A bunch of celebrities are backing an organic grocery service for middle class moms

Just two years ago, Gunnar Lovelace was running his organic grocery startup out of a church and letting an employee crash at his place. Now, his company, Thrive Market, has 600 employees.

Thrive has raised a total of $141 million from Greycroft Partners, E-Ventures and celebrities like John Legend, Will Smith and Demi Moore. Its first investors, however, included self-help writer Tony Robbins, fitness celebrity Jillian Michaels, and New Age health guru Deepak Chopra.

Lovelace said he reached out to three of the country’s biggest influencers out of necessity.

Before launching the company, he and co-CEO Nick Green went on a road show between Los Angeles, San Francisco and New York City, and were rejected by over 50 VC firms. He said these failures actually gave him a renewed perseverance and forced him to look at alternative ways to raise money.

“It forced us to get really good at influencer coalition building,” he told Yahoo Finance.

Thrive targets middle-class Americans who live in places without a Whole Foods around the corner. Thrive’s primary differentiator is that it is a highly curated organic, non-GMO product mix (including its own private label) at an affordable price point. Membership costs $59.95 per year to access the site, but the company guarantees its products cost 25%-50% less than what you would see at a normal health foods store. Think of it as the membership model of a Costco (COST) that allows you to buy the items you see on the shelves of Whole Foods (WFM) with the added convenience of Amazon (AMZN) delivery.

Thrive Market
Thrive Market

“Thrive buys directly from the brands, which allows the company to operate without middlemen taking a piece of the profit.
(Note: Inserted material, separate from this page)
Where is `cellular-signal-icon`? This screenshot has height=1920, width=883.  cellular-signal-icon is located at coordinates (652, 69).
We cut out the brokers, distributors, and all the retail markups and pass those savings along to our members,” he said.

Thrive’s core mission is to provide healthy, affordable choices to middle-class Americans outside of wealthy cities and neighboring suburbs.

In fact, the company’s first $10 million in capital came from a broad coalition of influencers that not only included household names in the health and wellness space — but ordinary parents as well. The middle-class mother is Thrive’s target consumer: someone who wants to raise a healthy family but may also be constrained by a budget.
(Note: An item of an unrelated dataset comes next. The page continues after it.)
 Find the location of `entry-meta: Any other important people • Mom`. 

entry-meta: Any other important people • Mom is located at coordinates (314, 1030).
Take, for instance, Katie Wells, the founder of “Wellness Mama,” a blog that offers practical tips, recipes and natural remedies for fellow parents. She was one of Thrive’s first investors.
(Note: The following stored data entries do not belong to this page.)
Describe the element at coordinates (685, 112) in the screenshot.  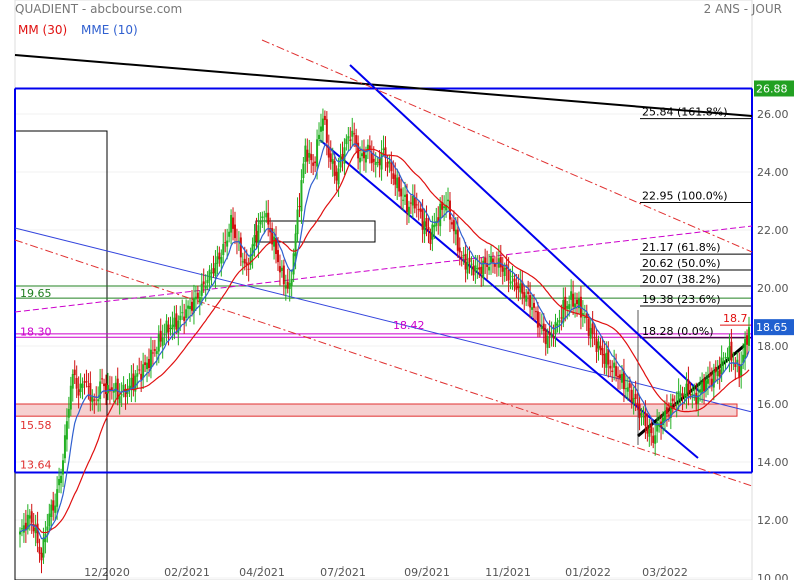
I see `fib-label: 25.84 (161.8%)` at that location.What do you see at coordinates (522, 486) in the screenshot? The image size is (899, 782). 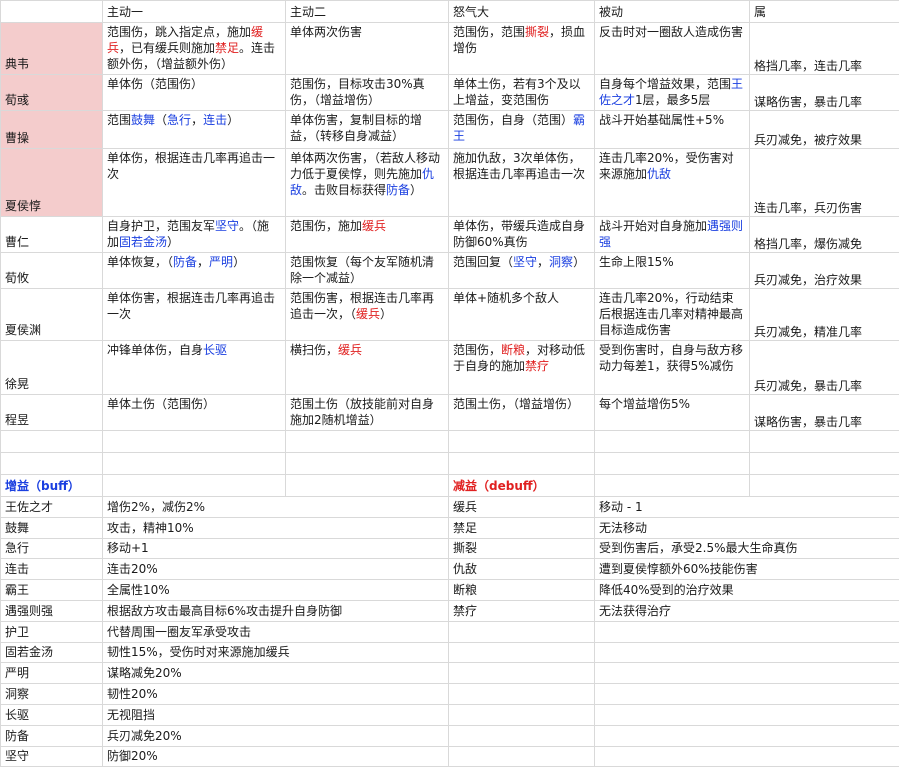 I see `debuff-section-title: 减益（debuff）` at bounding box center [522, 486].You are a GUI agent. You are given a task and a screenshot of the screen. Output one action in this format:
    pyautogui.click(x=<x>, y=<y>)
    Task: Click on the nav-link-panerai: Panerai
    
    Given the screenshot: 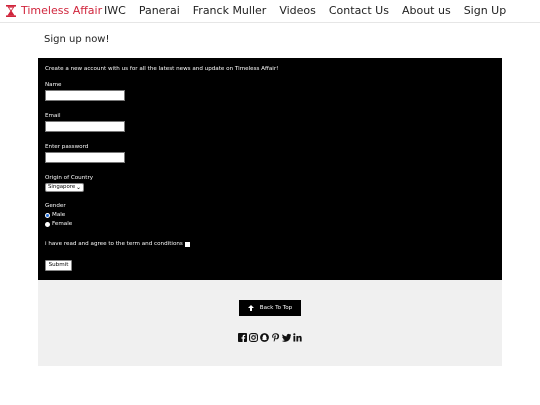 What is the action you would take?
    pyautogui.click(x=160, y=11)
    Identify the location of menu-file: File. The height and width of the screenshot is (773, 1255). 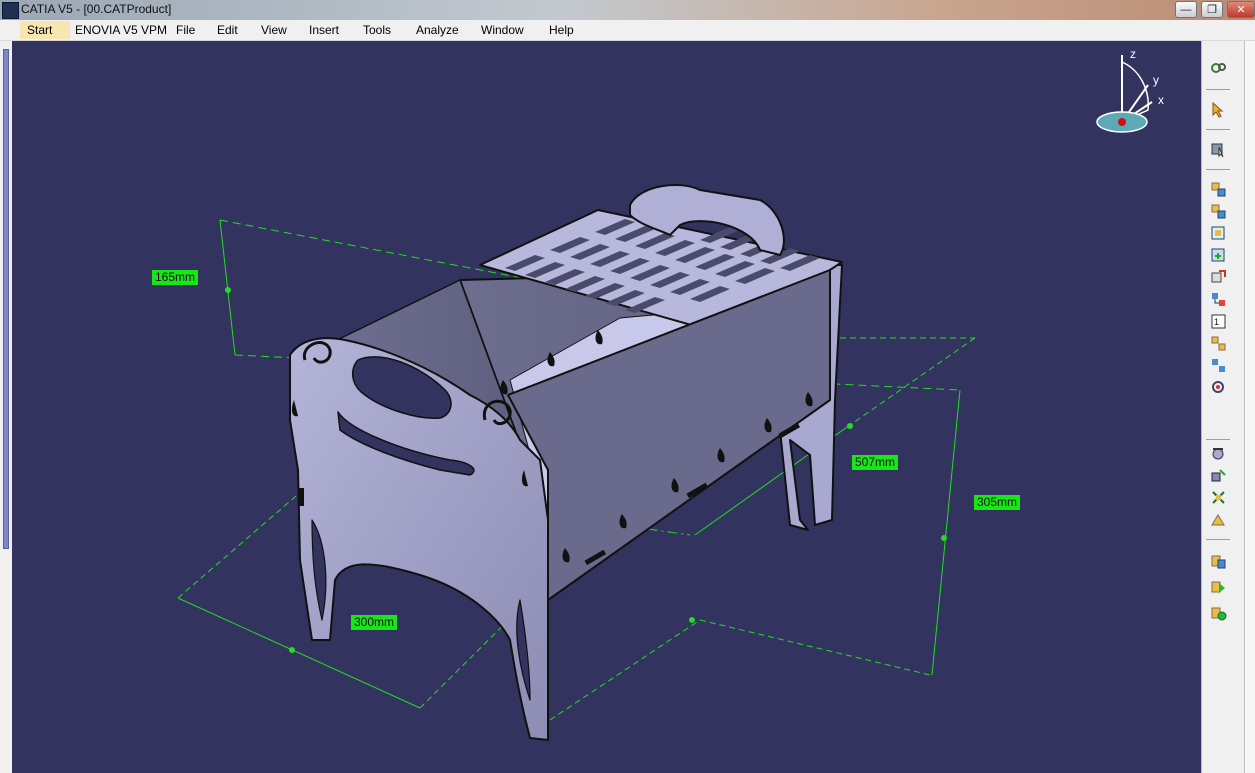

“Katie has 6 million unique visitors per month. She’s a mom of six in Kentucky. These are the types of folks that ended up investing and being a part of our community,” Lovelace said.

Eighty-five percent of Thrive’s customers are female and the average household income is less than $100,000, according to a Vator News interview with Green.

Fifty percent of the company’s membership base is in the Midwest and Southeast. And its two fulfillment centers are located in Nevada and Indiana, so they can easily cater to the bulk of their customers.

“We’re not going after the lifelong Whole Foods shopper who lives in New York or LA or San Francisco, is relatively price-insensitive, and has a Whole Foods within driving distance if not walking distance,” Green told Vator. “We’re really focused on the middle class, largely moms, who are becoming increasingly aware of the effects of eating high sugar, heavily processed diets that have become so widespread.”

Thrive Market
Thrive Market

Their vision to provide healthy options for average Americans extends beyond its product mix. For every paid membership, the company gives a membership away to a low-income family. Even after the first year, these families don’t have to pay for membership renewal.

The company now has over 350,000 members and has provided free memberships to over 375,000 families. This June, Lovelace even spearheaded a campaign to let people use food stamps online.

After gathering over 300,000 signatures, the United States Department of Agriculture (USDA) committed to a timeline to bring food stamps online by the first half of 2017. The movement gained so much traction that the Republican chairman of the House Agricultural Committee invited Lovelace to testify before Congress on Wednesday.

“The great thing about making healthy living affordable to everybody is that it transcends ideology,” Lovelace said. “It doesn’t matter who you are, where you live, what you believe or what the color of your skin is, everybody wants to feel good in their bodies, everybody wants the same thing for their children.”